I feel sorry for the children listening to my new Christmas story
How to get stories from good to great
Each year, I feel a bit sorry for the first groups of children who get to hear my new Christmas story.
Why?
Because I know that the same story will be a much better experience when I tell it for the 10th time.
Isn’t it boring to tell the same story again and again?
Not at all!
It’s the same story, yes, but it also changes. Parts that don’t work are kicked out. Interesting parts that come up spontaneously end up staying.
I don’t work with a script, so this happens very naturally.
And…
Did you know that each story has an inner rhythm? Scenes where you need to speed up, scenes where you need to slow down.
As you tell a story many times, you learn to dance to this inner rhythm with your listeners!
But what if I do get bored telling it for the umpth time?
I play.
I weave details of the performance location into the story; I adapt to different audiences; I try out new rhymes, moves, locations, and atmospheres.
What works? What doesn’t?
Not boring at all!
Now, back to these first listeners…
Do I need to feel sorry for them?
No.
I always prepare stories well in my imagination and practice them with colleagues and friends before I tell them at a paid opportunity.

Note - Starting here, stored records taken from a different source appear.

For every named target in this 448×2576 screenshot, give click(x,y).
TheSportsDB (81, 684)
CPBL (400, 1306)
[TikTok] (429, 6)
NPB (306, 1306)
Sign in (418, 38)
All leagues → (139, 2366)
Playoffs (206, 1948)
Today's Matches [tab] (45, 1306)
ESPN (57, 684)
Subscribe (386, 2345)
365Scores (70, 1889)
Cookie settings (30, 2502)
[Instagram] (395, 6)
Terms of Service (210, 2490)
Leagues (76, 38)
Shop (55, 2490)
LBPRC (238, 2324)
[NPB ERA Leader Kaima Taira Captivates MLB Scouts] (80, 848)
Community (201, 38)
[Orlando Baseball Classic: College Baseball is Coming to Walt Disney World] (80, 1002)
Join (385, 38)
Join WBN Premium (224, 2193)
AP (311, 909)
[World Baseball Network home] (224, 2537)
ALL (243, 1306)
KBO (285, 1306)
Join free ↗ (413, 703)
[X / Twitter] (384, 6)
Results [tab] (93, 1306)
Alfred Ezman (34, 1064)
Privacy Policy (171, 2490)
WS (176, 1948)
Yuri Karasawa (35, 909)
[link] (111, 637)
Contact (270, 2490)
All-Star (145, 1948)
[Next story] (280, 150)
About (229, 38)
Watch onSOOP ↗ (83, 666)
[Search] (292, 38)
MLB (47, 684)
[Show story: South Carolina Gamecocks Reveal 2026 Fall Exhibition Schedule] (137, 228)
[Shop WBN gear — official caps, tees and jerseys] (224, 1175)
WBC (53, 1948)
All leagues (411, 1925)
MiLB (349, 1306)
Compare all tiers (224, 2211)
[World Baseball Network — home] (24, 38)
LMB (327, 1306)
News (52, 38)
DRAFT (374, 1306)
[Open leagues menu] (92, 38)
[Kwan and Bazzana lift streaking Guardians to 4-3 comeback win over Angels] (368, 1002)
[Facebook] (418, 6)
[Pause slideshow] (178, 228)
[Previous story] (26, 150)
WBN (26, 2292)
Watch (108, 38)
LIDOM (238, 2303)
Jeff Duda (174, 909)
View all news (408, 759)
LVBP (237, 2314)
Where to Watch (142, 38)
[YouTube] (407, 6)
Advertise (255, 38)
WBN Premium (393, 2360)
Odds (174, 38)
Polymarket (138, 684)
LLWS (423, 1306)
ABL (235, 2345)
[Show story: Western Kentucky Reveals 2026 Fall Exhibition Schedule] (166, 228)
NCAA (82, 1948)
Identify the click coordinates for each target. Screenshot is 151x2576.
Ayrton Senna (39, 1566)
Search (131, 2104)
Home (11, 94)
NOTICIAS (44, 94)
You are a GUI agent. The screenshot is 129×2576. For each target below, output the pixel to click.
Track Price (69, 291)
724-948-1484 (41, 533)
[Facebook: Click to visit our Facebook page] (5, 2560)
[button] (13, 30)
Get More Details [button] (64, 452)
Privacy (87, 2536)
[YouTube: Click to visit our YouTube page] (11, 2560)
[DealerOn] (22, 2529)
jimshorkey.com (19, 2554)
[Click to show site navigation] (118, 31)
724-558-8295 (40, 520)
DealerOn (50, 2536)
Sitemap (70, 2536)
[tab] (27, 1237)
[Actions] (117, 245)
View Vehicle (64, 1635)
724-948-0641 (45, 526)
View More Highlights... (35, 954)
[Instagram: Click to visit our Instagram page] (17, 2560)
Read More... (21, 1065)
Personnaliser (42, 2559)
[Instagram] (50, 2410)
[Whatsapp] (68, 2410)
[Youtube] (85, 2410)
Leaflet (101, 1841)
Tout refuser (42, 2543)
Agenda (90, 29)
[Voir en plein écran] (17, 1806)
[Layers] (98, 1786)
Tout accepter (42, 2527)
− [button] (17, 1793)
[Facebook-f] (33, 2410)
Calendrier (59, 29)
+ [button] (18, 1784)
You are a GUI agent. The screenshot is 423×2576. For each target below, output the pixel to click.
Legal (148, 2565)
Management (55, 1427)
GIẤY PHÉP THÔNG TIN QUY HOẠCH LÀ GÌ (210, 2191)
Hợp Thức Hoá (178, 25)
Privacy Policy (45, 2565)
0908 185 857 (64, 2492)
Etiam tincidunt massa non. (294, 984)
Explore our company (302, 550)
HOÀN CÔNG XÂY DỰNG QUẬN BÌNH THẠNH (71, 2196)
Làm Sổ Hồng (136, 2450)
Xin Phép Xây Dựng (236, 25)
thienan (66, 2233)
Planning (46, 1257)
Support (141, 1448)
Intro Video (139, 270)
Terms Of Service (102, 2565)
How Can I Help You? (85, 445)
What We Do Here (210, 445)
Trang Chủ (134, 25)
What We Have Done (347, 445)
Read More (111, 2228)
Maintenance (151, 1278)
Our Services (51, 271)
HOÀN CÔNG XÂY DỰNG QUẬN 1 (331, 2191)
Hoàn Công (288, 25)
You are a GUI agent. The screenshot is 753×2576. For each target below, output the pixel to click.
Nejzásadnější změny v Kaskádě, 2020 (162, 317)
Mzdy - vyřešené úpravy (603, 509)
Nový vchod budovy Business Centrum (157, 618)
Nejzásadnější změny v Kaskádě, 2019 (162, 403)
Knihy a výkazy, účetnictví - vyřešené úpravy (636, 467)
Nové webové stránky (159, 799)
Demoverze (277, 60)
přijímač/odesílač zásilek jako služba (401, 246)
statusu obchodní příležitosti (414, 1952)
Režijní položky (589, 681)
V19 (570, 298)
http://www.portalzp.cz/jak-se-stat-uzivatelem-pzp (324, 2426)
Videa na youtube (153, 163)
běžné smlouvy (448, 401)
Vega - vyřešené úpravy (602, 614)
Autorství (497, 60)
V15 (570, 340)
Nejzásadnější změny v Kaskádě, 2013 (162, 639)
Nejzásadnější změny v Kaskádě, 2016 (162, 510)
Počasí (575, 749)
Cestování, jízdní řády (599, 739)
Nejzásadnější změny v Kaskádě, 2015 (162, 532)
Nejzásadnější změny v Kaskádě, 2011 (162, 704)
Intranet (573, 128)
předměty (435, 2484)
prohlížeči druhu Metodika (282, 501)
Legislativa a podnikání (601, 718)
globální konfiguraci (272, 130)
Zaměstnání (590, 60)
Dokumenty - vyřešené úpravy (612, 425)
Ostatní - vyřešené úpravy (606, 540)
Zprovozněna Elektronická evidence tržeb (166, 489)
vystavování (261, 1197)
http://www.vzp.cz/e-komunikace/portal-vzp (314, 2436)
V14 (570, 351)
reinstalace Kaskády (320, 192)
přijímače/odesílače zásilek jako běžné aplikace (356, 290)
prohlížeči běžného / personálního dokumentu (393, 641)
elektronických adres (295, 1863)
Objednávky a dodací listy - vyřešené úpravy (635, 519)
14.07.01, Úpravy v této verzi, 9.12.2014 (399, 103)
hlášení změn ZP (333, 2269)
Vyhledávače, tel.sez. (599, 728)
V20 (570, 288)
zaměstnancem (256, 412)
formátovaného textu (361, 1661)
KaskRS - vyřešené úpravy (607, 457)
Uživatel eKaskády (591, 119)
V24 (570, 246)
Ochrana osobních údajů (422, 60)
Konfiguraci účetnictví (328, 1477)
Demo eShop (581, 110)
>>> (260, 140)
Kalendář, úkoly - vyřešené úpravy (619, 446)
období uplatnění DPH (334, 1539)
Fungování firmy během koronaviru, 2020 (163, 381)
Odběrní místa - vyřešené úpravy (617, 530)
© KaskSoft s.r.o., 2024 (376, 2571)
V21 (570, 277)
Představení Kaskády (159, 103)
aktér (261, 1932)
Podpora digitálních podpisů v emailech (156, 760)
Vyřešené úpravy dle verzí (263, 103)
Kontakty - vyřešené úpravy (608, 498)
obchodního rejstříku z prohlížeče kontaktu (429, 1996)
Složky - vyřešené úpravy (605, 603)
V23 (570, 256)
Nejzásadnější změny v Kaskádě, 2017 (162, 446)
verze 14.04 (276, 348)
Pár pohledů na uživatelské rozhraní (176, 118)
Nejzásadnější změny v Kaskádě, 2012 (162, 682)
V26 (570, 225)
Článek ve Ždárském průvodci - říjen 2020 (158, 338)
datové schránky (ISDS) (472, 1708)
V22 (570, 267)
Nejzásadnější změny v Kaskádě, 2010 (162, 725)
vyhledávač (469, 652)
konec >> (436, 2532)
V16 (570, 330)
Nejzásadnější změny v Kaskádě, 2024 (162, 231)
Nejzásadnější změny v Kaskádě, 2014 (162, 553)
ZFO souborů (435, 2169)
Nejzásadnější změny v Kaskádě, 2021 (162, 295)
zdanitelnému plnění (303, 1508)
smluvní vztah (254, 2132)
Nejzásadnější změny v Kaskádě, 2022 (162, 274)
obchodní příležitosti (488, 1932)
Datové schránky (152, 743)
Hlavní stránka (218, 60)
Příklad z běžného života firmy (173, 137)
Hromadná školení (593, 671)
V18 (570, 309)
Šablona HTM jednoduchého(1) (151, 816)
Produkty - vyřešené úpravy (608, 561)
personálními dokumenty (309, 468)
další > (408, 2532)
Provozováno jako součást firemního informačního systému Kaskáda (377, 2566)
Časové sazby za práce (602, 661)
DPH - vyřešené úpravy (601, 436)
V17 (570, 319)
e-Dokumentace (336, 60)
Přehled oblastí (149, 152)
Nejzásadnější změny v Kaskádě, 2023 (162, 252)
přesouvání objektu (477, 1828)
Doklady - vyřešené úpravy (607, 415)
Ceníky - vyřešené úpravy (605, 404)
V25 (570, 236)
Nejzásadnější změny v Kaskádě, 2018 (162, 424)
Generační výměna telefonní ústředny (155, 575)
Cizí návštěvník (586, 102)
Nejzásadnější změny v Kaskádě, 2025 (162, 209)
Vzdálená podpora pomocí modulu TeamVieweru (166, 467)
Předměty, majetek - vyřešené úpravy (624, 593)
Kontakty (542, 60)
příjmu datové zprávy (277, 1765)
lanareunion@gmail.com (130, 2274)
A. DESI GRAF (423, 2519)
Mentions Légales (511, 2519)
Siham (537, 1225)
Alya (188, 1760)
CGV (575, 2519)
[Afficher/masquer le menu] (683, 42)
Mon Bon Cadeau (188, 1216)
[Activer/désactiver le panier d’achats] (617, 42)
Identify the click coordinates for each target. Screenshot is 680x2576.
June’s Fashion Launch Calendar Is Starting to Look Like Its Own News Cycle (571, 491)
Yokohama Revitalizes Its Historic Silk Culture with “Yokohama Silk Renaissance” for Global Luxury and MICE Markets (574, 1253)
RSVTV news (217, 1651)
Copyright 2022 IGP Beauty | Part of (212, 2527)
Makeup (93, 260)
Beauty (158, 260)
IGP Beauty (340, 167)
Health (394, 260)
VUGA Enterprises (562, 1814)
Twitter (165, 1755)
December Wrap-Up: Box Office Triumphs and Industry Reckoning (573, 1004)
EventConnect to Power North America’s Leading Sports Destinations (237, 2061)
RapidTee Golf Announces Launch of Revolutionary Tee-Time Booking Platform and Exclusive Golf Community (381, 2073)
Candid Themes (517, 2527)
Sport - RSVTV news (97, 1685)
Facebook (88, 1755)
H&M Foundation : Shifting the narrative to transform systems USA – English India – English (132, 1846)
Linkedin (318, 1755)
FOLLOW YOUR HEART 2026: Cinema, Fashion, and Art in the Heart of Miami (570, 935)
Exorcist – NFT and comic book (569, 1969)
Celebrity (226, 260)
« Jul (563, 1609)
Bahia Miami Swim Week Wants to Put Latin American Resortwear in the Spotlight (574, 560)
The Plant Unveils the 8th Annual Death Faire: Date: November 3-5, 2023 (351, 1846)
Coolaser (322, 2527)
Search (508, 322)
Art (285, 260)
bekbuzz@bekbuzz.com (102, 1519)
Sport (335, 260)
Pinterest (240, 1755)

These first listeners get a good story.
It’s good, but not yet great.
And the only way it might become great is to tell it many times.
.
I feel sorry for the children listening to my new Christmas story
I totally agree with you. Even though the audience enjoys a story, until it truly becomes part of me through that nurturing process, I don’t feel it was the best. Yet every time I tell the same story it is different. I guess as we change our stories do too.